E-mail this article to
yourself or a friend.
Enter address:


Slow Roundup sales illustrate big risk, some say

(Thursday, May 1, 2003 -- CropChoice news) -- The following items touch on the financial condition of Monsanto Co. The first report covers lower Roundup sales. The second and third pieces touch on a report calling Monsanto's biotechnology focus to be a risky investment.

  • Roundup sales down, Monsanto reports

    Net sales of Roundup and other glyphosate-based agricultural herbicide were 11% lower during this year's first quarter than last, Monsanto reported today.

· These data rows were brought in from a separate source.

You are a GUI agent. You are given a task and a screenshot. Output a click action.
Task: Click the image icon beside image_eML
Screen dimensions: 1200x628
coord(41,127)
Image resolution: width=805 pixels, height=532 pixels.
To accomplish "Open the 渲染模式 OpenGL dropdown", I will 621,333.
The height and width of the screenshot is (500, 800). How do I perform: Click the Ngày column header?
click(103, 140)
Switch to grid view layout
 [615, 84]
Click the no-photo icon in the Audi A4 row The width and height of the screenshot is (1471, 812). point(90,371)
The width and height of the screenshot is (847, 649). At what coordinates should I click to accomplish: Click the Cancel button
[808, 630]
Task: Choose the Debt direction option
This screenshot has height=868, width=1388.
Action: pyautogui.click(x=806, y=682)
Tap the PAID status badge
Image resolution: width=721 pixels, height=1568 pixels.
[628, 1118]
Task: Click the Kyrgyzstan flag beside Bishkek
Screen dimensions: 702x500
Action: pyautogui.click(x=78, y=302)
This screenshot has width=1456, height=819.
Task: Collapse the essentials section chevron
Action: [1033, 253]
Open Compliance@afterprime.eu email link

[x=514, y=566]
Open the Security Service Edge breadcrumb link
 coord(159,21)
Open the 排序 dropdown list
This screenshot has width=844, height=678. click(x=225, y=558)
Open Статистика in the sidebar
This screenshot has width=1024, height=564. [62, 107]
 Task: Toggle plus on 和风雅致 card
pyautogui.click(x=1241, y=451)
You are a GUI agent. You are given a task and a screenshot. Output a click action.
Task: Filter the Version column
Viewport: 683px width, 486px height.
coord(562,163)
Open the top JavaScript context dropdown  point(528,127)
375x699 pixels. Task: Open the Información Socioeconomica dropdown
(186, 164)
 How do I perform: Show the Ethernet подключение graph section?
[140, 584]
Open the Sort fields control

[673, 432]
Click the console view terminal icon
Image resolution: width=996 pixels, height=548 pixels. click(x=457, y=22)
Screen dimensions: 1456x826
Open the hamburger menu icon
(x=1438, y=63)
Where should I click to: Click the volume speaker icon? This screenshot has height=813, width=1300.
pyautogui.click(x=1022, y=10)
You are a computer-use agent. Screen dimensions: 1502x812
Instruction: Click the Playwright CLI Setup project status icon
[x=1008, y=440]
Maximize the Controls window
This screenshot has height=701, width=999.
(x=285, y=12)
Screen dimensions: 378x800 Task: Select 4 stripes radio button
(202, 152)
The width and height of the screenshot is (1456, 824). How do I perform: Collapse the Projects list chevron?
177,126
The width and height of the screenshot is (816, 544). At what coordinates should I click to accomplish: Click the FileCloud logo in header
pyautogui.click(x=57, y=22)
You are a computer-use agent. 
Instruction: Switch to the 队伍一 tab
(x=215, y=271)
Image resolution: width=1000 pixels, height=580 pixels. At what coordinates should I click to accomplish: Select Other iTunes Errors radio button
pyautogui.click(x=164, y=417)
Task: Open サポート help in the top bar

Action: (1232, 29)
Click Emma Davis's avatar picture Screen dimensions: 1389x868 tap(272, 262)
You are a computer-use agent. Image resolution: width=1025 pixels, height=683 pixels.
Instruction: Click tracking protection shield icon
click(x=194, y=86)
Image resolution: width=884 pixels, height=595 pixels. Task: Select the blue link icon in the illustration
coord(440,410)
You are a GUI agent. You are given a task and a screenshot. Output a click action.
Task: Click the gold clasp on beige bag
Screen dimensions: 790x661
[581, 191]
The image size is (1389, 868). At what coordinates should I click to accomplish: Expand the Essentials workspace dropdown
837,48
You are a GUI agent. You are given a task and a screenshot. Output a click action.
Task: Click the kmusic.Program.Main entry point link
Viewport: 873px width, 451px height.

Net sales were $321 this year compared with $361 last year. Net sales decreased 6% to $1.1 billion in the first quarter, primarily because of lower US sales of Roundup, the company said. Corn seed sales for the quarter were up, however.

    Revenues for Monsanto's corn and soybean technology traits were lower if you compare the first quarter of last year with this year's first quarter, but sales are expected to increase on a US crop year basis, as shifts in the timing of US sales were the major factors affecting this year's first-quarter results, Monsanto says.

    Lower sales of branded soybean seeds and traits in the US, and of selective herbicides globally, also affected the quarter-to-quarter comparison. Excluding the effects of accounting changes in both periods, first-quarter 2003 net income was $72 million, compared with last year's first-quarter net income of $86 million.

    Source: Agriculture.com, http://www.agriculture.com/default.sph/AgNews.class?FNC=goDetail__ANewsindex_html___49823___1

  • Monsanto investors face catastrophic risk
    (Friday, April 18, 2003 -- CropChoice news) -- The following is from a news release.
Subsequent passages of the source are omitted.